** TO DO **
Copy word for word the rows starting with the line that contains "Collapse the sidebar with the hamburger icon" and going on through the line that contains "Looking at the". Leave the pictures out of your copy.

(Rows on where items appear)
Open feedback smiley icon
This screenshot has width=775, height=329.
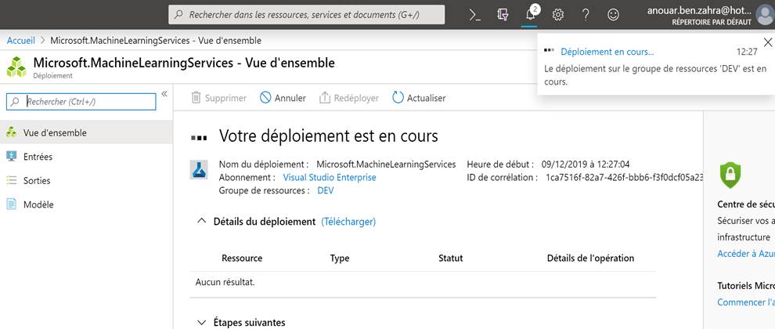pos(613,14)
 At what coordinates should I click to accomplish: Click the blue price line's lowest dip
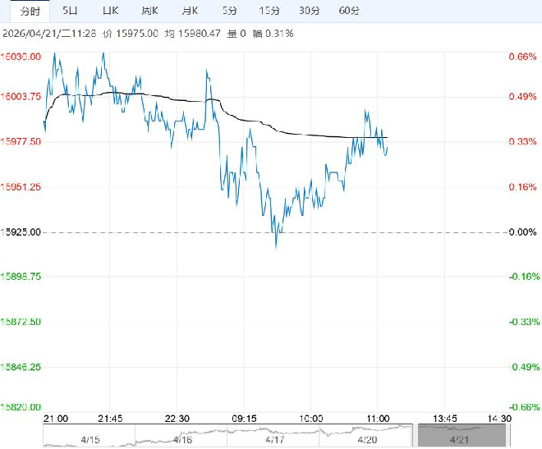276,244
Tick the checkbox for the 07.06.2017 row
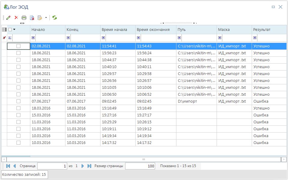The image size is (288, 180). tap(19, 101)
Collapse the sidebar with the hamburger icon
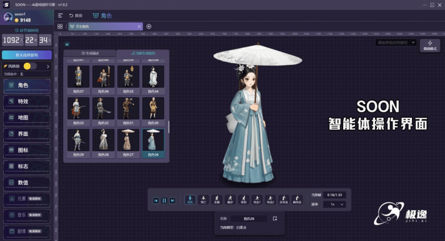 click(60, 15)
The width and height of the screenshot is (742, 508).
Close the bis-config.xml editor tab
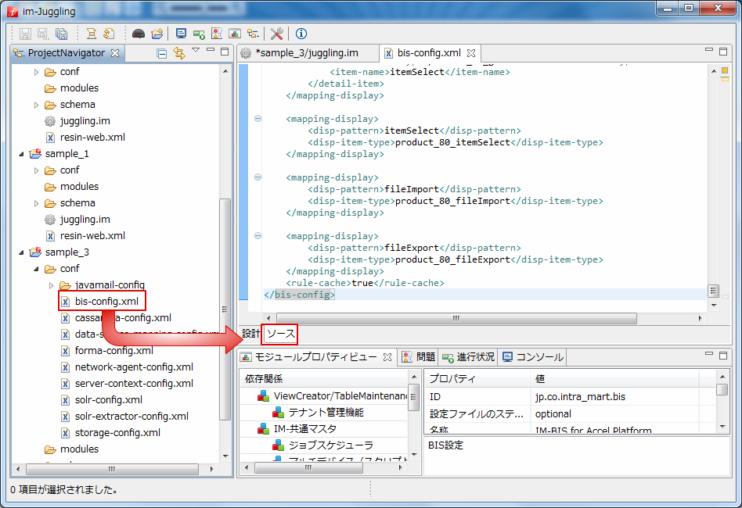471,53
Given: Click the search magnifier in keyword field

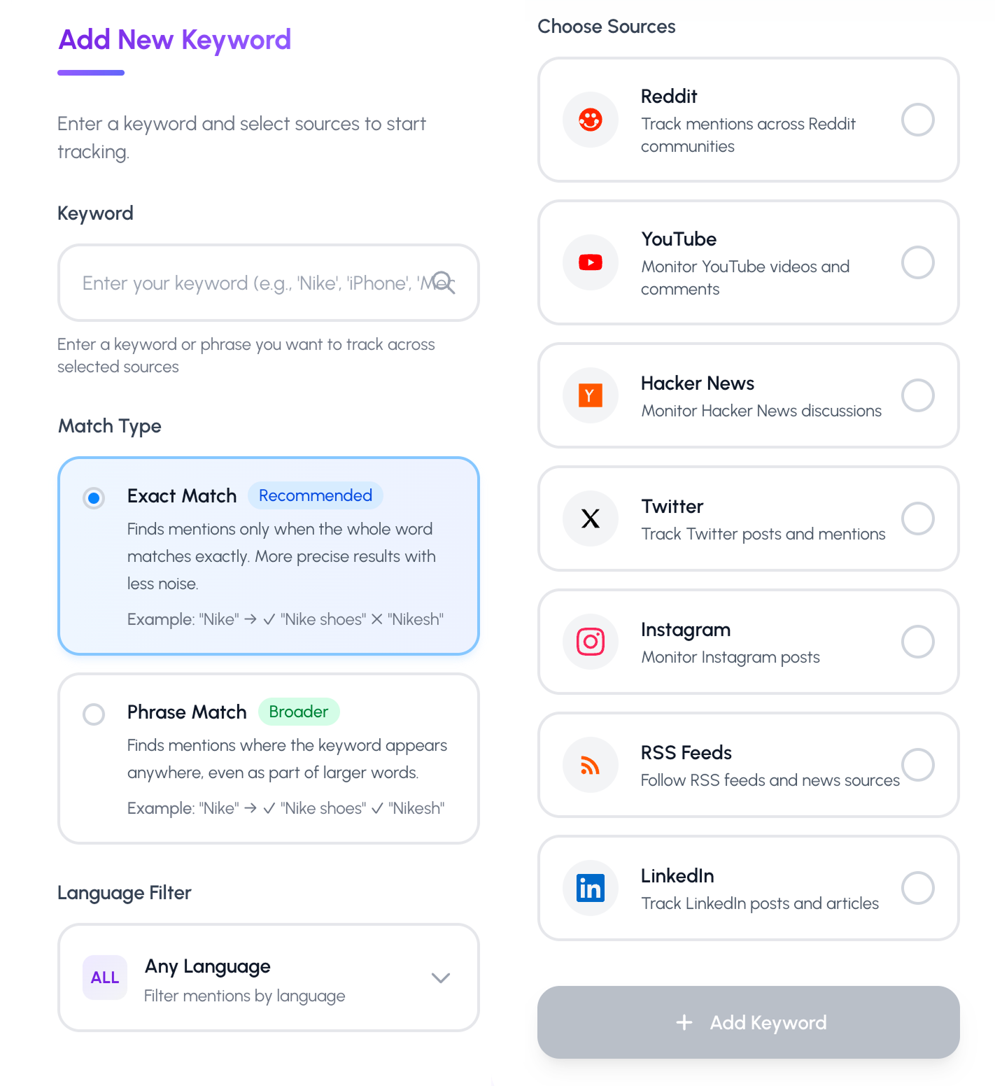Looking at the screenshot, I should coord(444,283).
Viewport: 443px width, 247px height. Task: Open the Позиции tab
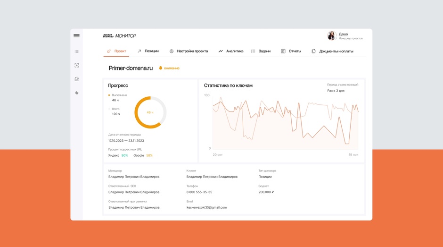148,51
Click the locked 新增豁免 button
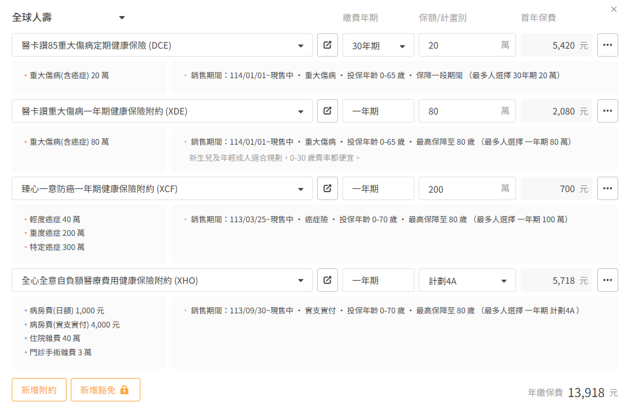Screen dimensions: 625x410 pos(105,390)
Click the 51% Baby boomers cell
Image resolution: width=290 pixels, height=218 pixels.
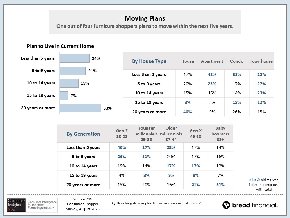(x=221, y=185)
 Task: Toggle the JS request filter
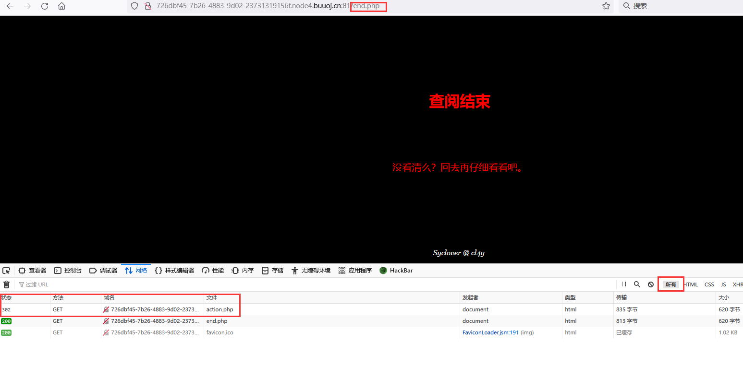pos(723,284)
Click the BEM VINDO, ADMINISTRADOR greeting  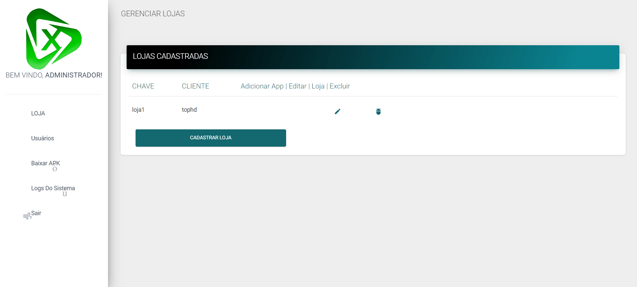[x=54, y=75]
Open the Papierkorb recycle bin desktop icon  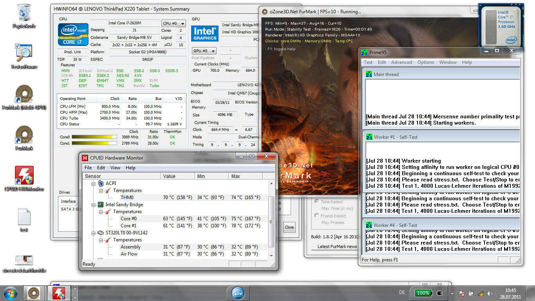24,14
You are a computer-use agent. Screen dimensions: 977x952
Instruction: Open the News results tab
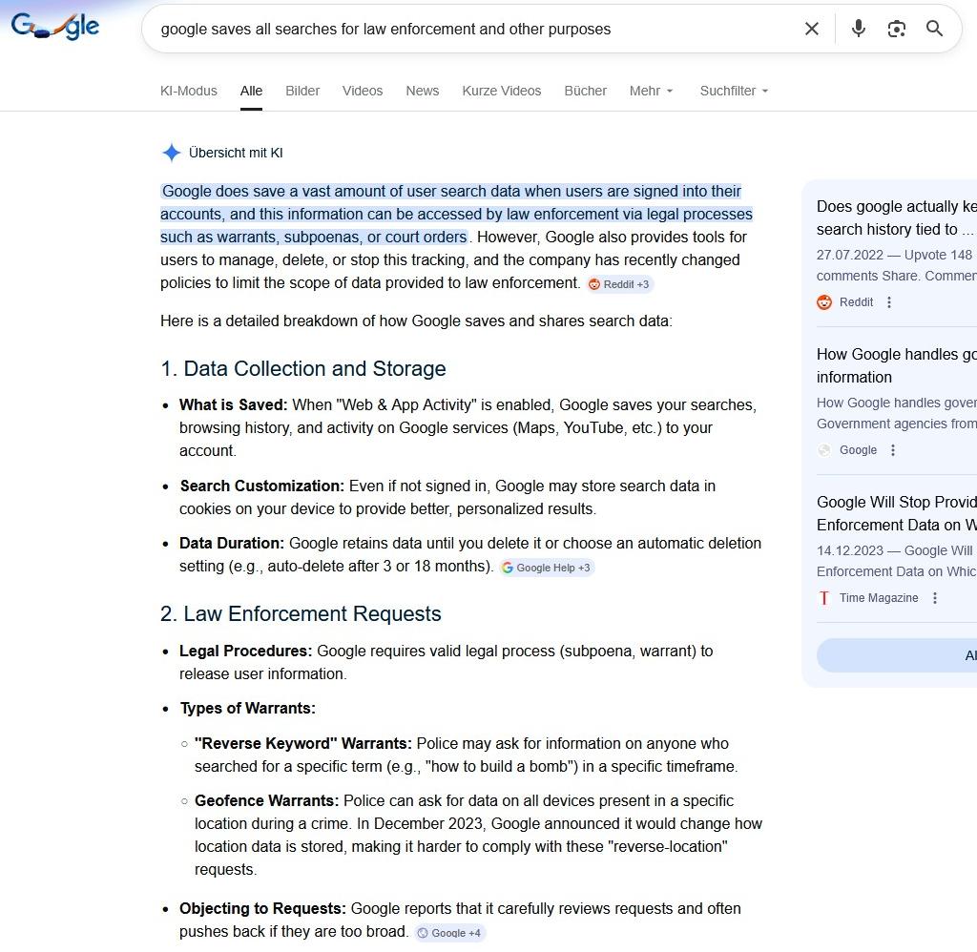point(422,91)
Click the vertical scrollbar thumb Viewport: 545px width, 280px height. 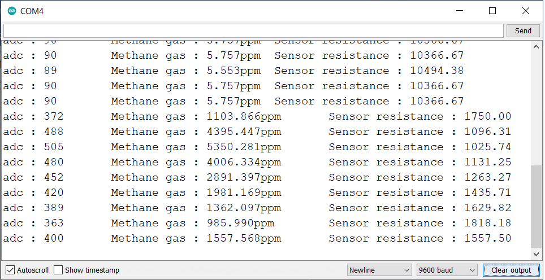[537, 207]
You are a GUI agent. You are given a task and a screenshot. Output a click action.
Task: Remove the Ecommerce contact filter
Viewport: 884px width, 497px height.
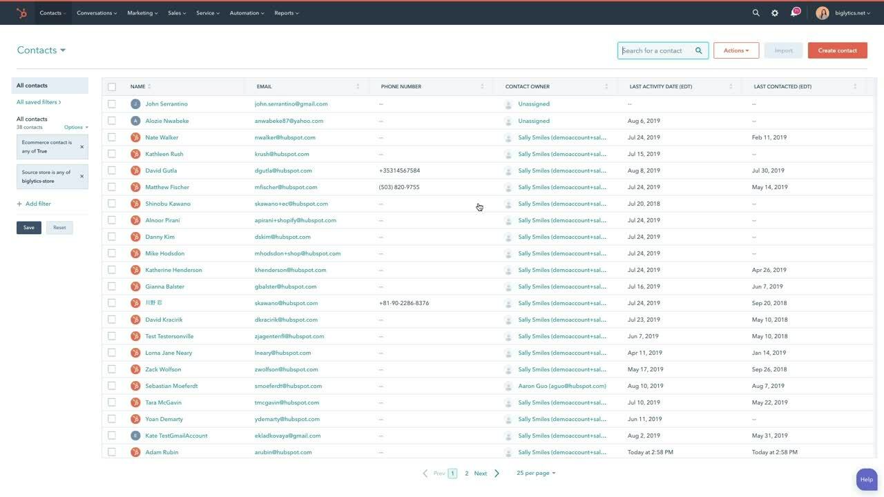[x=81, y=146]
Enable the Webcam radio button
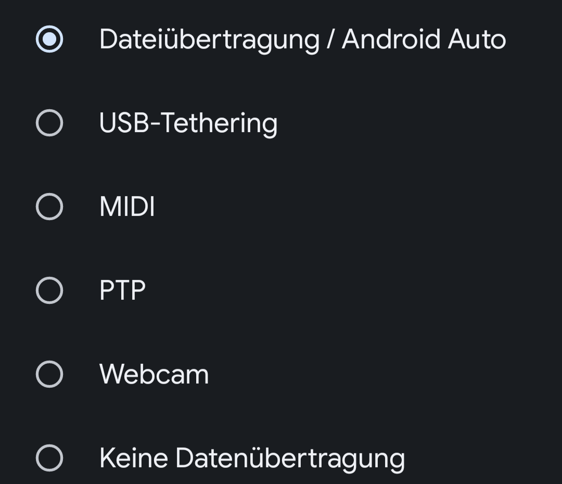This screenshot has height=484, width=562. pos(49,374)
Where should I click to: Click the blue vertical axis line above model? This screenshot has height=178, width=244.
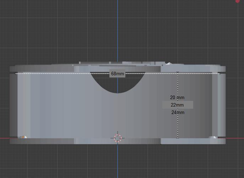[x=118, y=32]
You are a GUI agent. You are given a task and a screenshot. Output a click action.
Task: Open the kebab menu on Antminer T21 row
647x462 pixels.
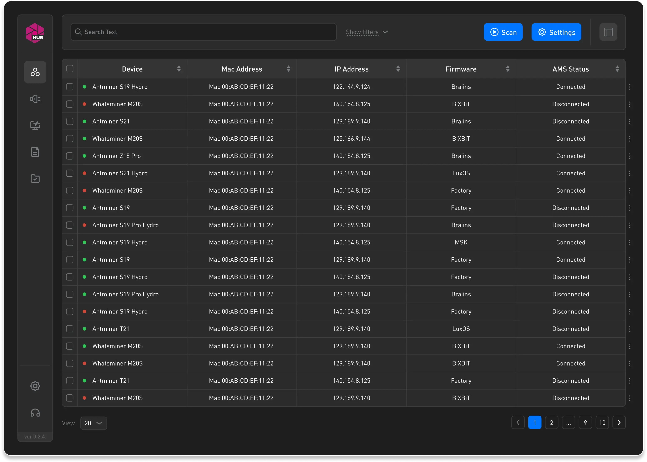tap(630, 329)
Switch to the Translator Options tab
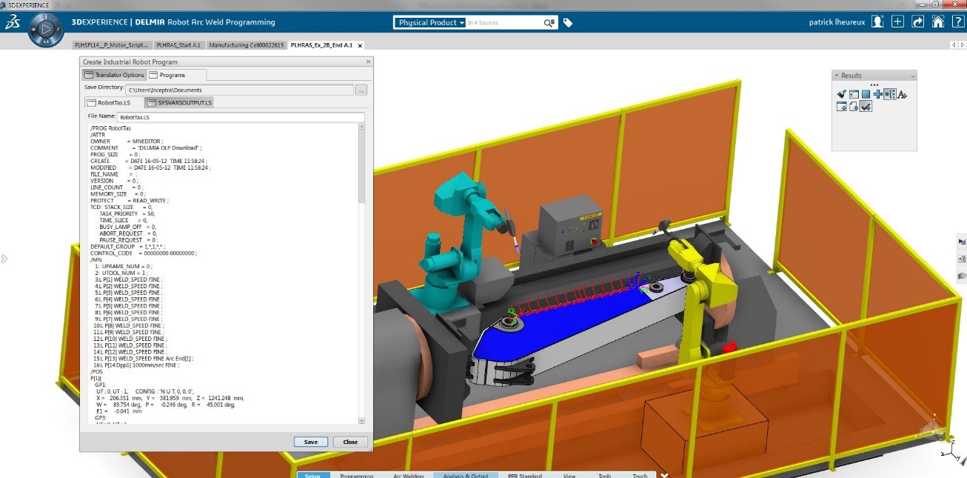 114,75
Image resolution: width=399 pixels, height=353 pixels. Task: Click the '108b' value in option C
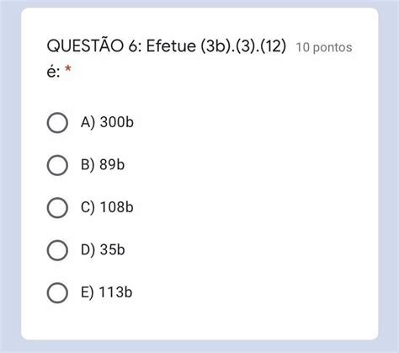[117, 207]
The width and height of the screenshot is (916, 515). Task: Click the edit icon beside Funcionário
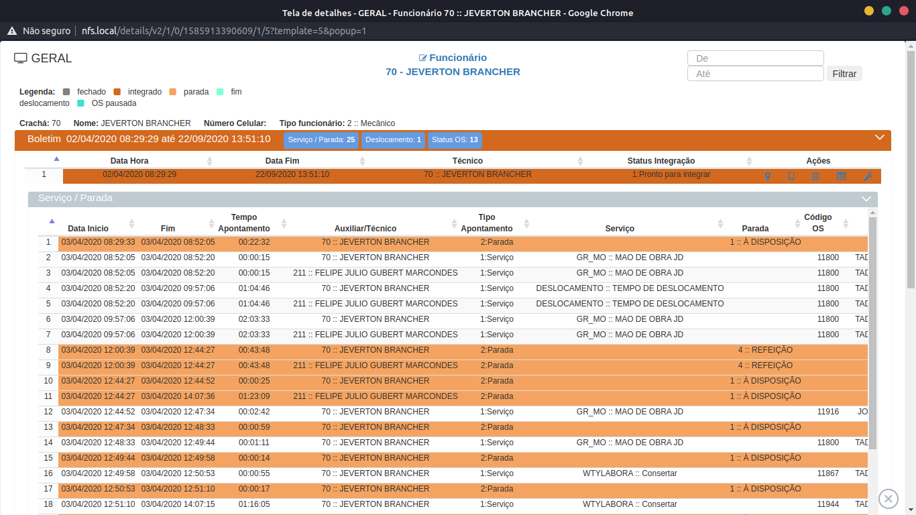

** ANSWER **
Collapse the sidebar with the hamburger icon
 click(60, 15)
The width and height of the screenshot is (742, 508).
Close the bis-config.xml editor tab
471,53
Given: Click the search magnifier in keyword field

Looking at the screenshot, I should coord(444,283).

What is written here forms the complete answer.